変な顔。彼女はいつもこんな表情ばかりだ。ジトッとした目が自分をうっすら睨めつけているか、もしくは死んでいる様に見えなくもない程に疲労の溜まった顔かの、二択。
そう考えながら何の気なしに彼女の頬をつつくと、今度は眉根に皺が寄った。もっと変な顔になった。これも、いつもの事だ。
「重いです」
まあ、彼女をいつもそんな表情にしているのは、どう考えてもその体の上に乗っかっている彼が原因なのだが。

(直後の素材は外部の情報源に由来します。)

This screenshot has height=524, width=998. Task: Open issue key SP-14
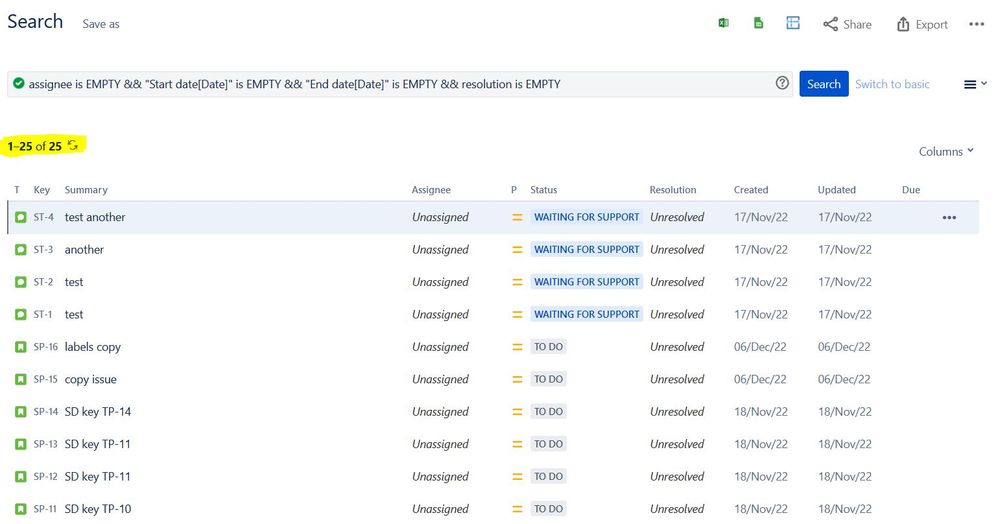pos(46,412)
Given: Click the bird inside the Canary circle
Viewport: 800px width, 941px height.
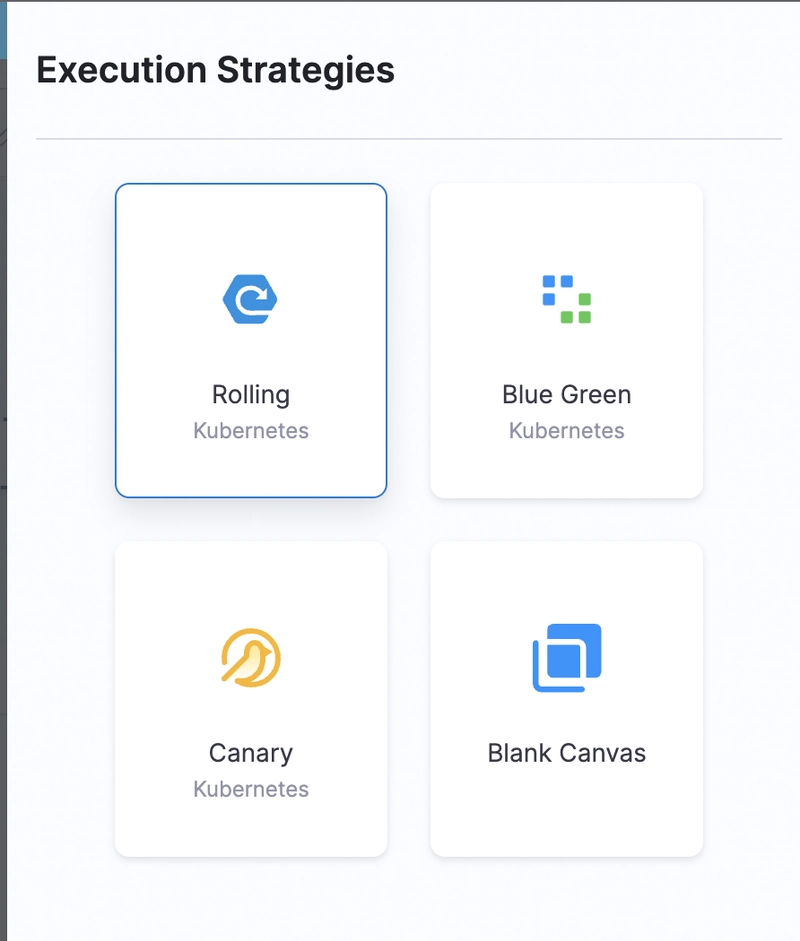Looking at the screenshot, I should [253, 663].
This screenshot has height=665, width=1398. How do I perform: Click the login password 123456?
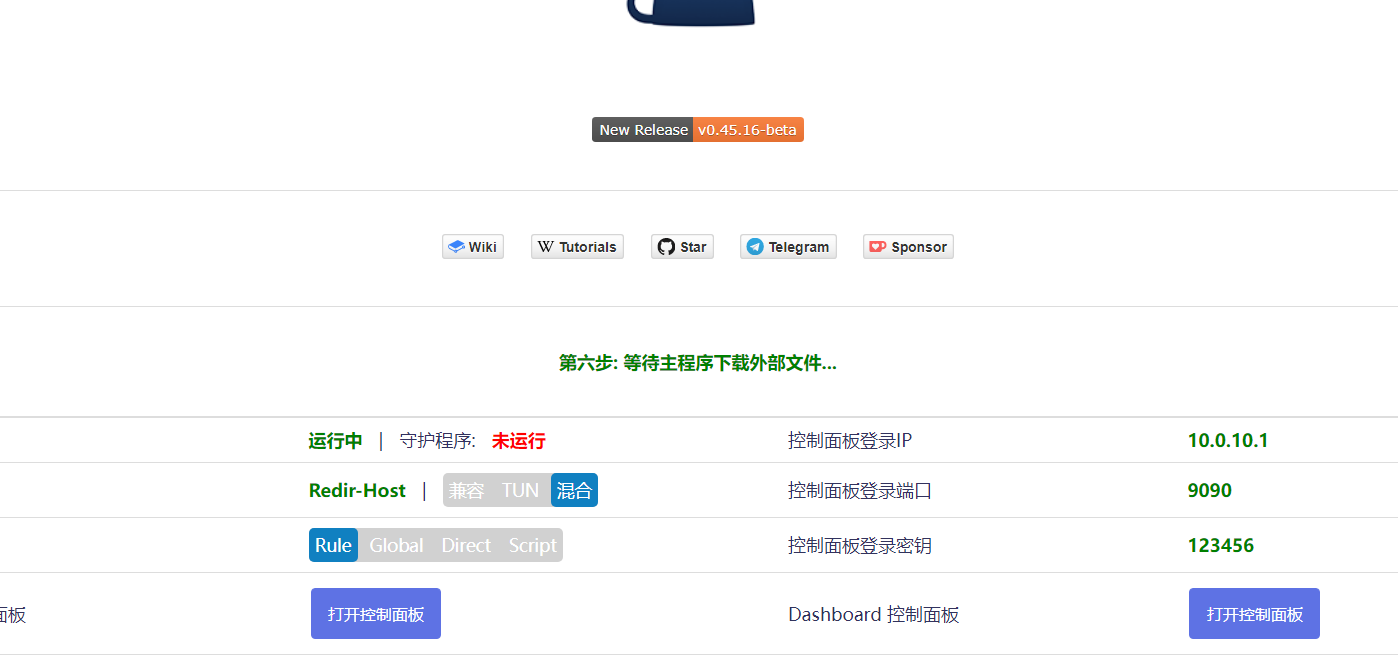click(1222, 545)
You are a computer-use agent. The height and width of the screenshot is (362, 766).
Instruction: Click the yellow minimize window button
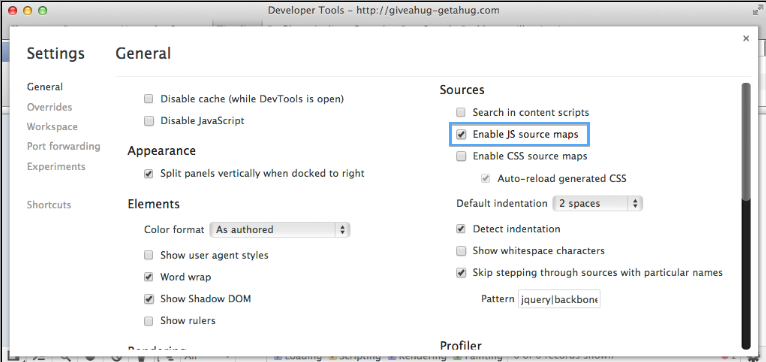coord(27,10)
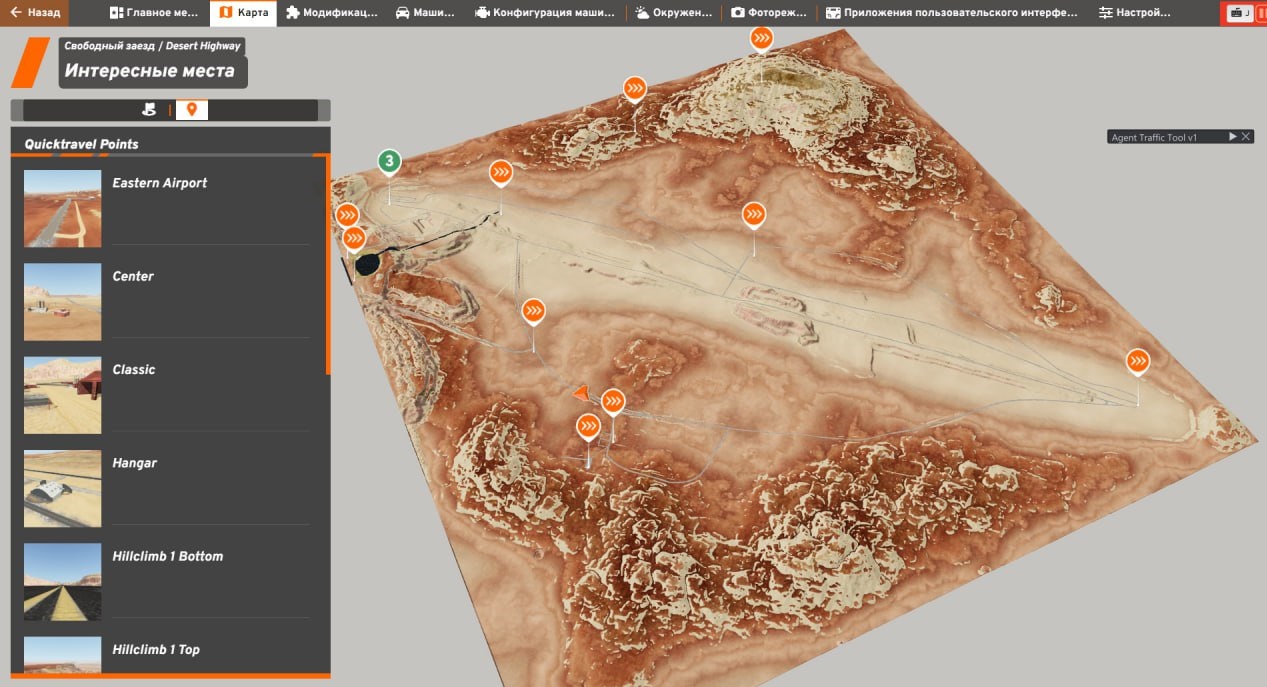The width and height of the screenshot is (1267, 687).
Task: Run the Agent Traffic Tool via its play arrow
Action: [1232, 136]
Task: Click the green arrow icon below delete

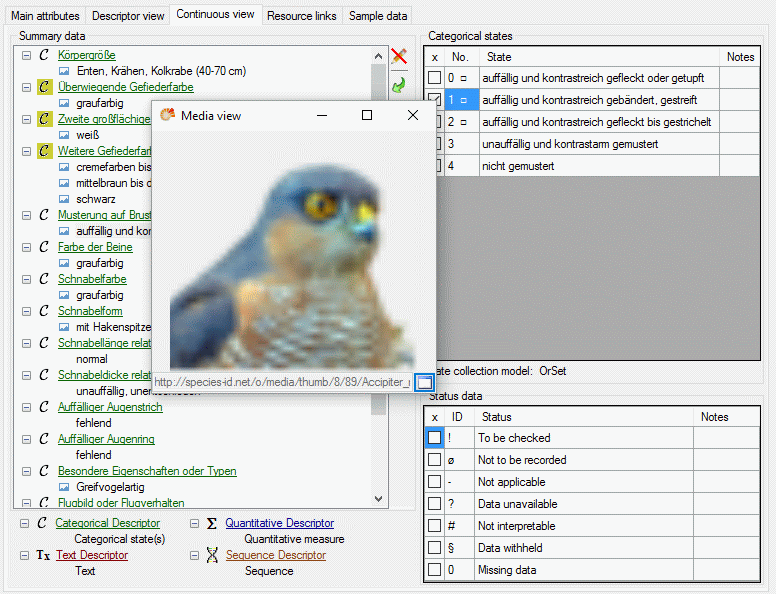Action: point(399,87)
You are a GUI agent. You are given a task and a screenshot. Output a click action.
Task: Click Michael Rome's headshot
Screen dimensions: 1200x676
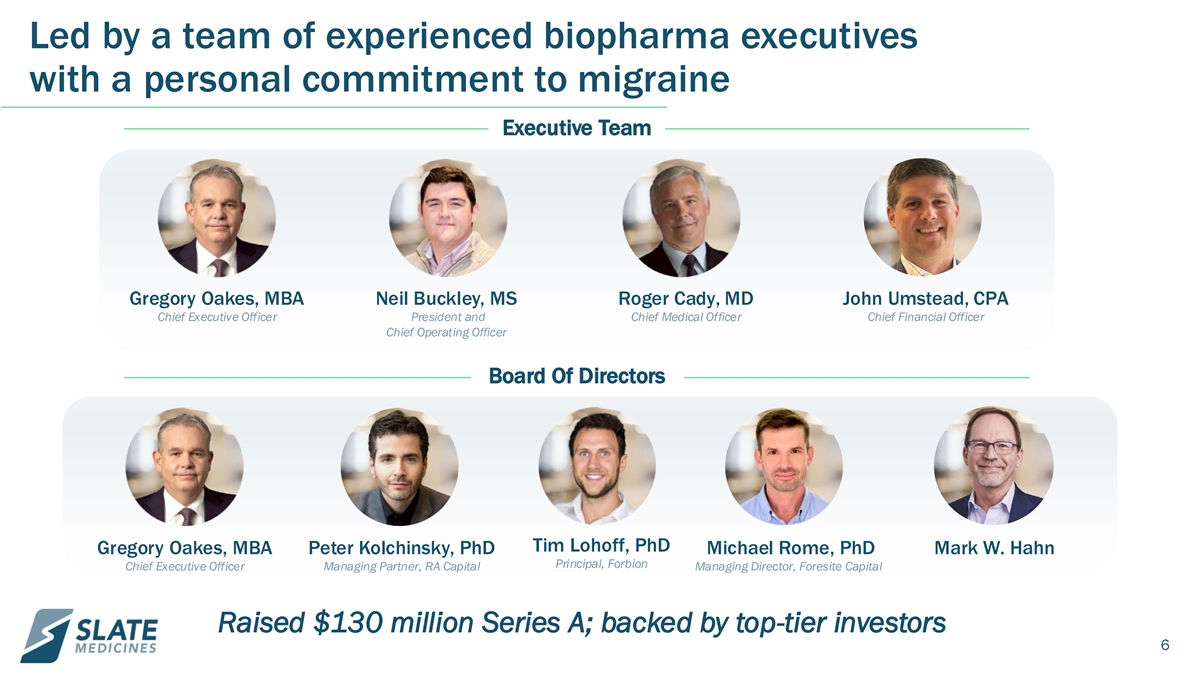tap(783, 467)
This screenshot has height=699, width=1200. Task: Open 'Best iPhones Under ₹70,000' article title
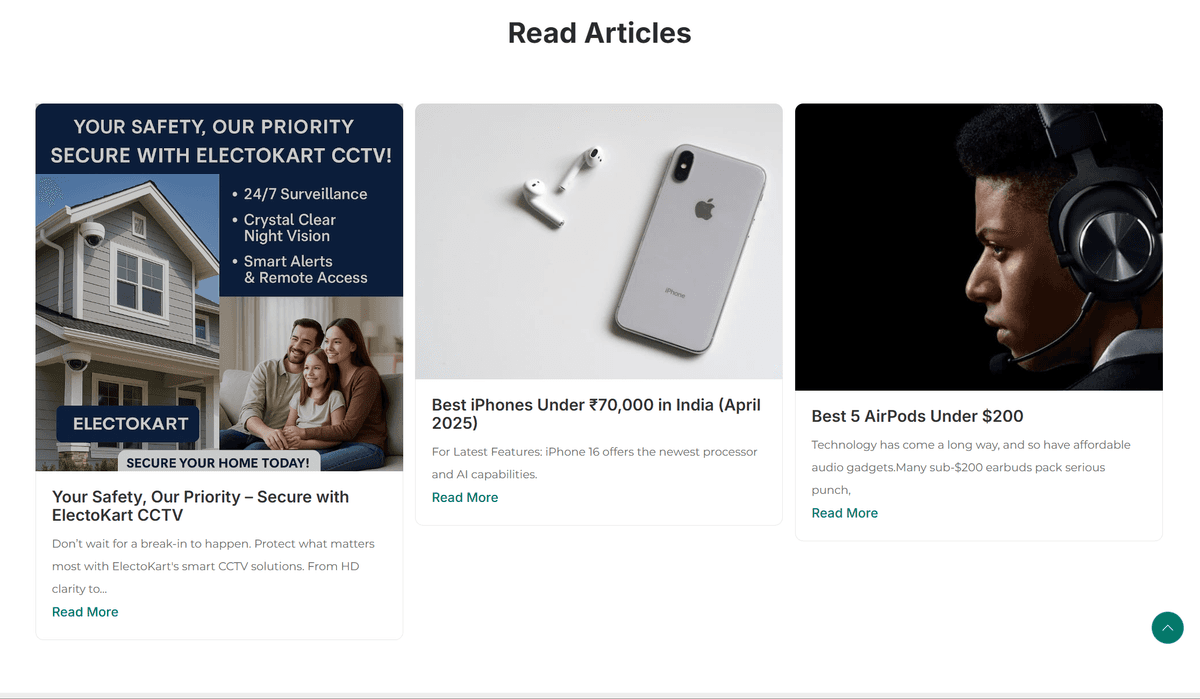point(596,414)
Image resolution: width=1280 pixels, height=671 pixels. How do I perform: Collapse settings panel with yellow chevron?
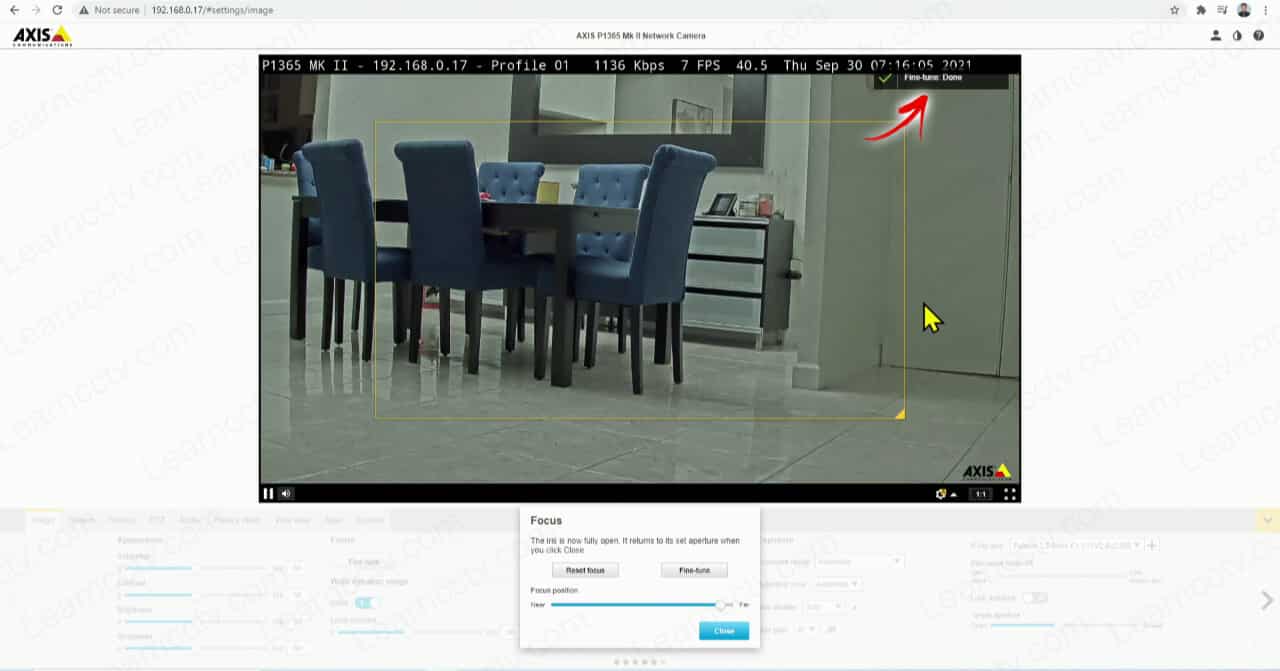point(1267,520)
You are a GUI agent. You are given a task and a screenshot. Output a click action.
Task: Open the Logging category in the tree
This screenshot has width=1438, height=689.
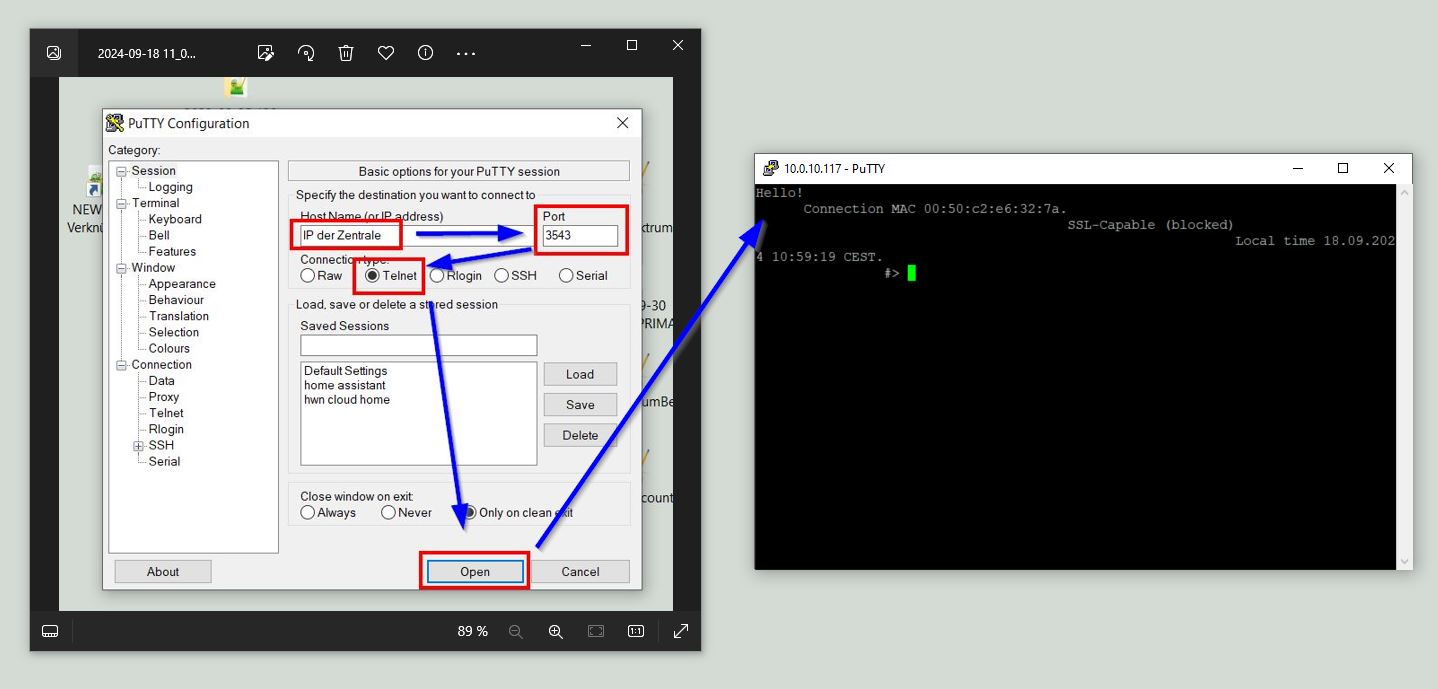click(x=170, y=187)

お馬さんごっこの体勢と言えば伝わるだろうか。馬はナマエで騎手はギリアム。彼はまたいつもの気まぐれでこんな妙な事をしている。紅茶を飲む時の椅子に丁度良い高さだそうだ。
「気のせいだよ」
せいぜい30分そこら。まだまだティータイムは始まったばかりだ。
ちらりと時計を見やり、ギリアムはテーブルのスコーンを自分とナマエの口に押し込んだ。やはり紅茶にはこういう菓子がよく合う。パサパサと水分を取られた口内に熱めの紅茶を流し込んで湿らせると、甘いメープルシロップの香りがふわりと鼻腔をくすぐった。
「はあ……」
言っても無駄だと判断したのか、次に聞こえたのはただの溜息だった。しっかりと咀嚼し、嚥下してからなのがナマエらしい。
しかし、彼女は紅茶は要らなかったのだろうか。焼き菓子だけではすぐに口の中が乾燥してしまうだろうに。勿論、彼にそれを与えるつもりはほとほと無いのだが。
「……くくっ」
ギリアムの喉奥で笑う声が部屋に響く。ちなみに彼からすればスコーンも、紅茶すらも、無いならば無いで別にいいらしい。
「一体、何がおかしいんですか……」
「さあね」
ナマエさえいれば、それでいい。
「はあ……」
妙な者に気に入られてしまって、彼女もとんだ災難である。ナマエは先程から悲鳴を上げ続けてる自らの背骨が折れぬ事を、せいぜい彼の下で祈るしか無いのだった。